Given any triangle $\triangle ABC$, let consider two sides, e.g. $AC$ and $BC$.
We draw two ellipses, one with foci in $A,C$ passing by $B$, and the other one with foci in $B,C$ and passing by $A$, obtaining two points $D$ and $E$ where the two ellipses intersect.
Now, we draw two straight lines, one passing by $A$ and $C$ and the other passing $B$, $C$, annotating the intersection points $F,G,H,I,J,K$ with the two ellipses.
My conjecture is that
Given any triangle $\triangle ABC$, the six points $F,H,D,G,I,E$ and the six points $A,J,D,K,B,E$ always determine two conic-sections.
NOTE: This conjecture is inspired by this and this one, although I was not able so far to use the tools suggested therein to prove it.

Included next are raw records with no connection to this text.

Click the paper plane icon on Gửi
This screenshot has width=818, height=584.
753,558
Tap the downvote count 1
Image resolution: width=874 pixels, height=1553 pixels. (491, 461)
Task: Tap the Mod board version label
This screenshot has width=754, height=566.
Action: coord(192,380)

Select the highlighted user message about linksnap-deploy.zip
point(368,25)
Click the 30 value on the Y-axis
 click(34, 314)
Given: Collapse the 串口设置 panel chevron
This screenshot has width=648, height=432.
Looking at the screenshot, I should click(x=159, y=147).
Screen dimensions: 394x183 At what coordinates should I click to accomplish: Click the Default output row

Thanks for any suggestion for a compact proof!
Your conjecture is true and can be proved as follows.
Consider the conics $\Gamma=DHFEBK$, $\Gamma'=DJAEIG$ and $\Psi=DHFEJ$. We have to prove that $G\in\Psi$.
Since $C$ is a common focus of $\Gamma$ and $\Gamma'$, they corrensponds under the homology $\Lambda$ of center $C$ and axis $DE$ sending $B$ into $J$. Consequently, we have $\Lambda(K)=G$.
In the conics $\Gamma$ and $\Psi$ consider, respectively, the hexagons $DEFKBH$ and $DEFG'JH$ where $G'$ is the intersection of $\Psi$ with $AC$ other than $F$. Then by Pascal's Theorem the lines $KB$ and $G'J$ meets on $DE$. Consequently, $G'$ must to be the image of $K$ under $\Lambda$, hence $$G'=\Lambda(K)=G$$ which concludes the proof.